What you should give back is a precise copy of the lines below from the one containing "Open the Effekte menu" through the one containing "Given: Click the --agents inline code snippet", with no pictures.
----- Data provided -----
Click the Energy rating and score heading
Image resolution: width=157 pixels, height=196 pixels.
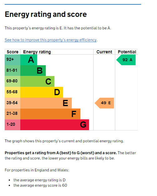pos(46,14)
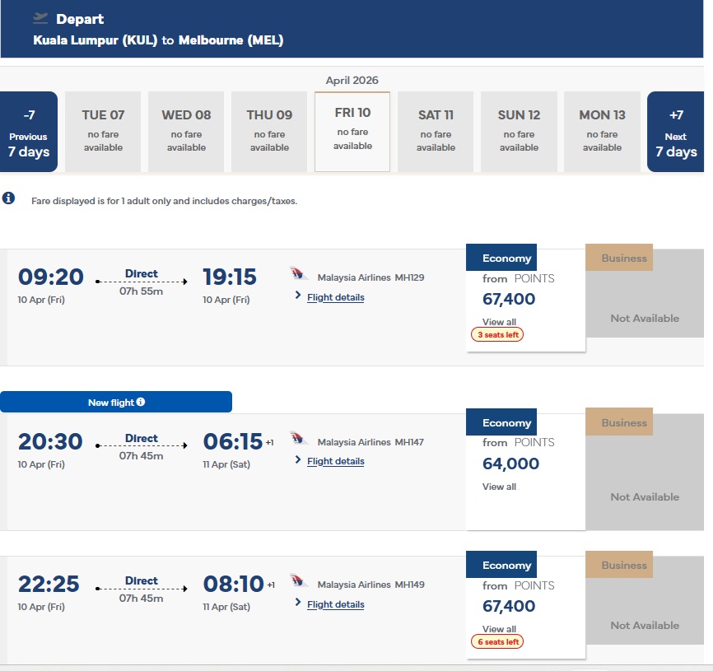Click Malaysia Airlines logo for MH149
Screen dimensions: 713x671
pos(299,582)
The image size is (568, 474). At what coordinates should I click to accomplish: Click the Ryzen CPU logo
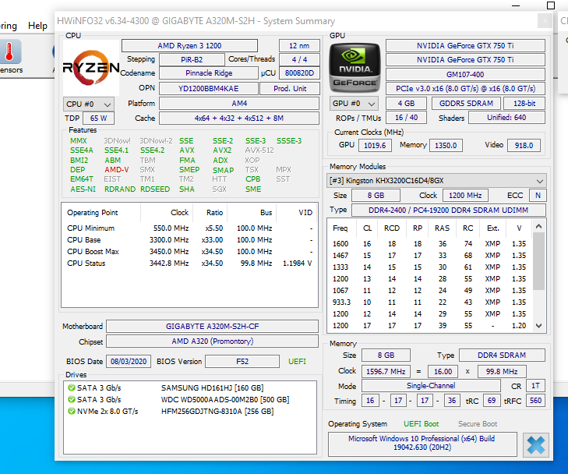coord(91,67)
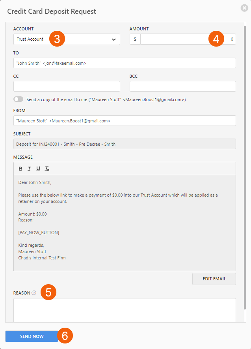Click the dialog vertical scrollbar
The height and width of the screenshot is (349, 251).
point(244,158)
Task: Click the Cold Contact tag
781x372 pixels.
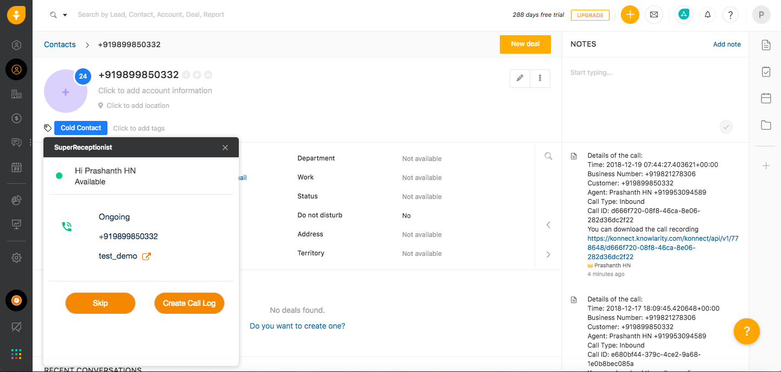Action: [x=81, y=128]
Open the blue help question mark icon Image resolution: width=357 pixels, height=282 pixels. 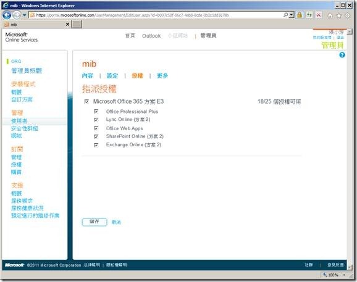(x=342, y=55)
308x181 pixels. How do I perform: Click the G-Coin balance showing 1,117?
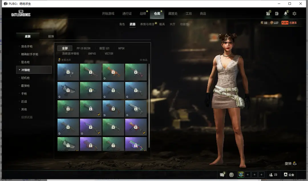click(274, 23)
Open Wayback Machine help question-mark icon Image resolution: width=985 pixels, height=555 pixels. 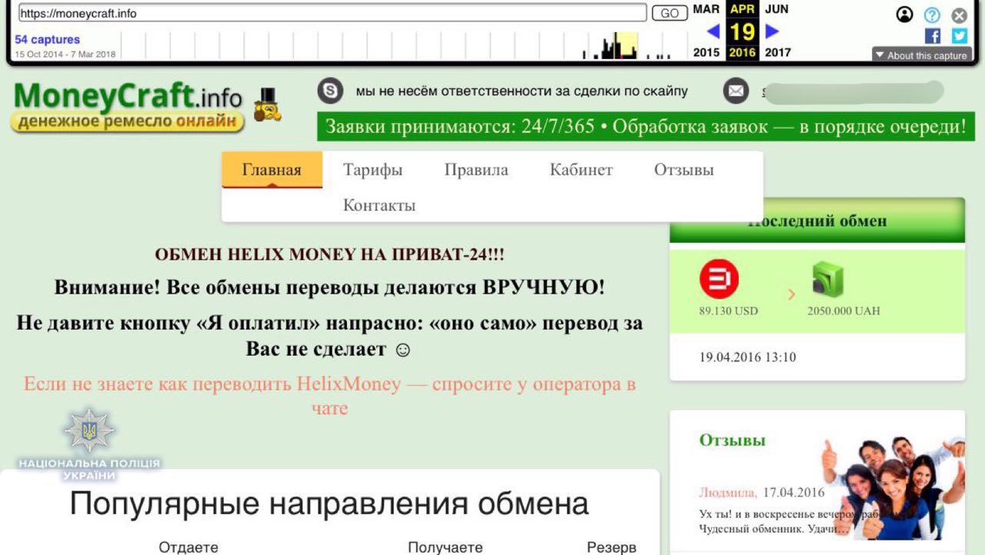931,15
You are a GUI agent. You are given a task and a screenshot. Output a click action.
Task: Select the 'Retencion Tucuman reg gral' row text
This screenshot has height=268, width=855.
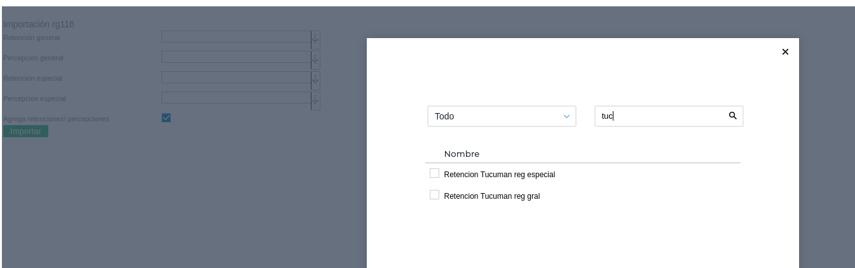[491, 196]
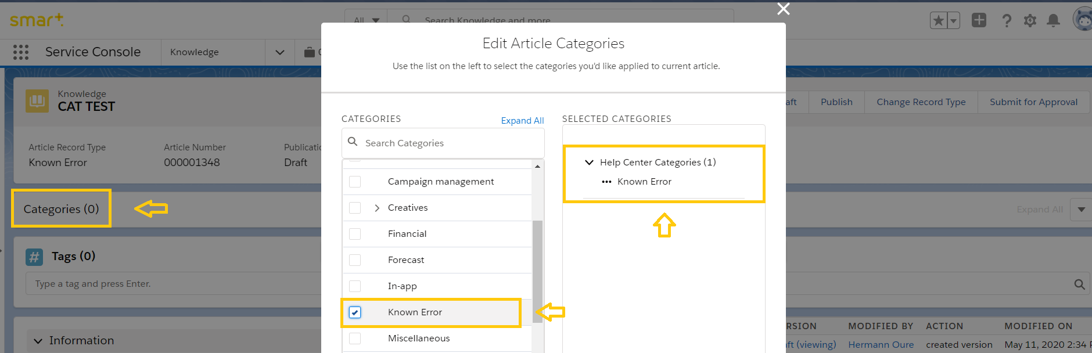Collapse the Help Center Categories group

coord(589,163)
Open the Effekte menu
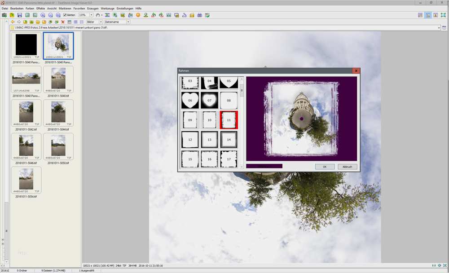 coord(40,9)
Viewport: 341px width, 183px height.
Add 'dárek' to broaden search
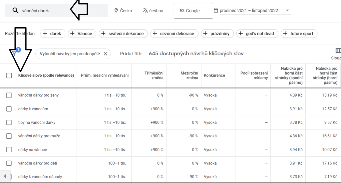click(x=53, y=34)
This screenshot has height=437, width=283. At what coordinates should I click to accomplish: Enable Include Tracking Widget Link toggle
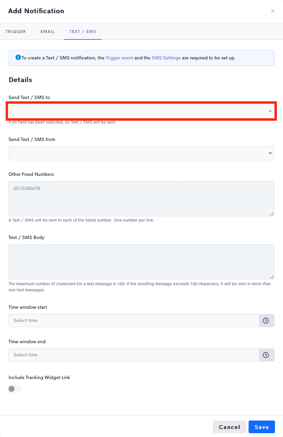(x=15, y=389)
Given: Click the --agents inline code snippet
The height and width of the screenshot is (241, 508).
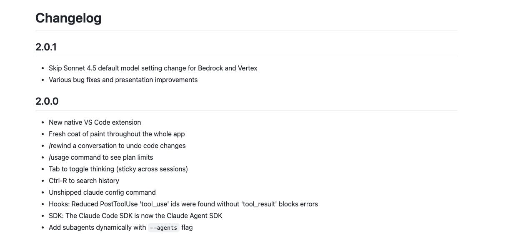Looking at the screenshot, I should click(163, 228).
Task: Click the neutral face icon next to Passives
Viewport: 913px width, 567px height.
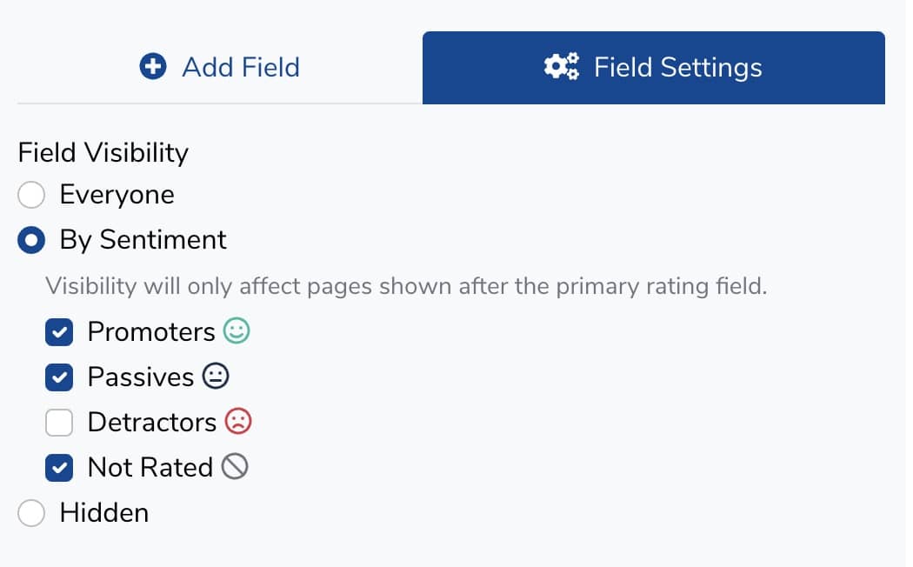Action: click(216, 377)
-----
#### Exercise result
Open the Effekte menu
 coord(40,9)
Viewport: 341px width, 183px height.
Add 'dárek' to broaden search
click(x=53, y=34)
This screenshot has height=437, width=283. At what coordinates should I click to accomplish: Enable Include Tracking Widget Link toggle
(x=15, y=389)
Given: Click the --agents inline code snippet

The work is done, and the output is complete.